The problem: Below is a set of entries. Reproduce exactly the lines from the one containing "Click the chevron beside Viasat Golf" through the end, both included.

___

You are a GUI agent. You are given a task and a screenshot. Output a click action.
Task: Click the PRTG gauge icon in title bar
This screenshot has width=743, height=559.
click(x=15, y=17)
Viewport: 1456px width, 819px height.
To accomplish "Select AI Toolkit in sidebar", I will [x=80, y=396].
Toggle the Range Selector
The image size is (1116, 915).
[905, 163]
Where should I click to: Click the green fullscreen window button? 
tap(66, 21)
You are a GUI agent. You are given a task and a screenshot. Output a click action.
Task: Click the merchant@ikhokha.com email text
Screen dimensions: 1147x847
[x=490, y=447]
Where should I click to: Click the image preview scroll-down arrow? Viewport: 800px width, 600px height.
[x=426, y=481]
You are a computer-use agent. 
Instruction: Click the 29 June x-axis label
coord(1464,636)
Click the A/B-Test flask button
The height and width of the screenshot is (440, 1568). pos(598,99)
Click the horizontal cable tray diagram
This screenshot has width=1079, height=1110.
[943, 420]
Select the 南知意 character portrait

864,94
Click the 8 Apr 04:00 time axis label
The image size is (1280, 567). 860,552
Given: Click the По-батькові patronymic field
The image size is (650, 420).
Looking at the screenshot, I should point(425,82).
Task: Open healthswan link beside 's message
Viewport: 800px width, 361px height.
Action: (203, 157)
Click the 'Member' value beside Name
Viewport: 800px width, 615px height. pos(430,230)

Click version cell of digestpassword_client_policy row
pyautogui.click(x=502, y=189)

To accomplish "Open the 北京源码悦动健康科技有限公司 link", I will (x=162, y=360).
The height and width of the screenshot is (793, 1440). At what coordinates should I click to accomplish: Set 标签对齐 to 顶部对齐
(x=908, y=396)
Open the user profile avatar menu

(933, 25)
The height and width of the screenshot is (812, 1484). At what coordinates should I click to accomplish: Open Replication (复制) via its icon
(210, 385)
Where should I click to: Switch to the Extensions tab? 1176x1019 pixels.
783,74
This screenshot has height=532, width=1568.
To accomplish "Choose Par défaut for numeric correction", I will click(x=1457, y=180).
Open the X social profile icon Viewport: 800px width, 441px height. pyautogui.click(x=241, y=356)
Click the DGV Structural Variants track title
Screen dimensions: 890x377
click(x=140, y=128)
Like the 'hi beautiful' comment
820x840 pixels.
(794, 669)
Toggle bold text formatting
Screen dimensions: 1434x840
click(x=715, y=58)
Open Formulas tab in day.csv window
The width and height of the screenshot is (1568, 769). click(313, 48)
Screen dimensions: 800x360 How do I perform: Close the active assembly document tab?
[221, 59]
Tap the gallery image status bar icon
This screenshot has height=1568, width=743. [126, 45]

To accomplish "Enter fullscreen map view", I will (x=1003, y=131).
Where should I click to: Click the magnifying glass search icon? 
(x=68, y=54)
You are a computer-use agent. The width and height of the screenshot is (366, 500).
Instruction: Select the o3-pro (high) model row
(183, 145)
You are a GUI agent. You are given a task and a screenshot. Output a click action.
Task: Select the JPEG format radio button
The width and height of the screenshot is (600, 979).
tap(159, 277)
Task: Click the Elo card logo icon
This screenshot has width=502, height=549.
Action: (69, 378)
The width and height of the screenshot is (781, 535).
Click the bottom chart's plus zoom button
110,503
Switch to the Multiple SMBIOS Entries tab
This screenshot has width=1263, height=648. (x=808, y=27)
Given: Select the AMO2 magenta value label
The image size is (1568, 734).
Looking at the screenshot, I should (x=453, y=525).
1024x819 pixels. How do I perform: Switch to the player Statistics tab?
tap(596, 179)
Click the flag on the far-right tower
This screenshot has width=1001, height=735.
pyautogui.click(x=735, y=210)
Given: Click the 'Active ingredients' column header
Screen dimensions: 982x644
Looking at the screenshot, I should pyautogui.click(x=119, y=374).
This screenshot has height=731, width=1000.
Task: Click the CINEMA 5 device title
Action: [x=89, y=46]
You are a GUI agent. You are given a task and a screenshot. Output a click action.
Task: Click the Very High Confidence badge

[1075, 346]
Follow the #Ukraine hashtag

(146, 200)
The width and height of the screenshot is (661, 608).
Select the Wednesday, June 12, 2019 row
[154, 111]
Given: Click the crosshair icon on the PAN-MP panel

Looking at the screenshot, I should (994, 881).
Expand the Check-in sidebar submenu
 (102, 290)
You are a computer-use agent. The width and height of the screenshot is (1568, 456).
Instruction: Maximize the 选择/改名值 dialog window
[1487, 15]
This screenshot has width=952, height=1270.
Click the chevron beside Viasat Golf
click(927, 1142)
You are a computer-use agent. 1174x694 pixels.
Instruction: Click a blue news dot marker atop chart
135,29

___

Expected answer:
Click the chevron beside Viasat Golf
click(927, 1142)
You are a computer-use agent. 1174x694 pixels.
Instruction: Click a blue news dot marker atop chart
135,29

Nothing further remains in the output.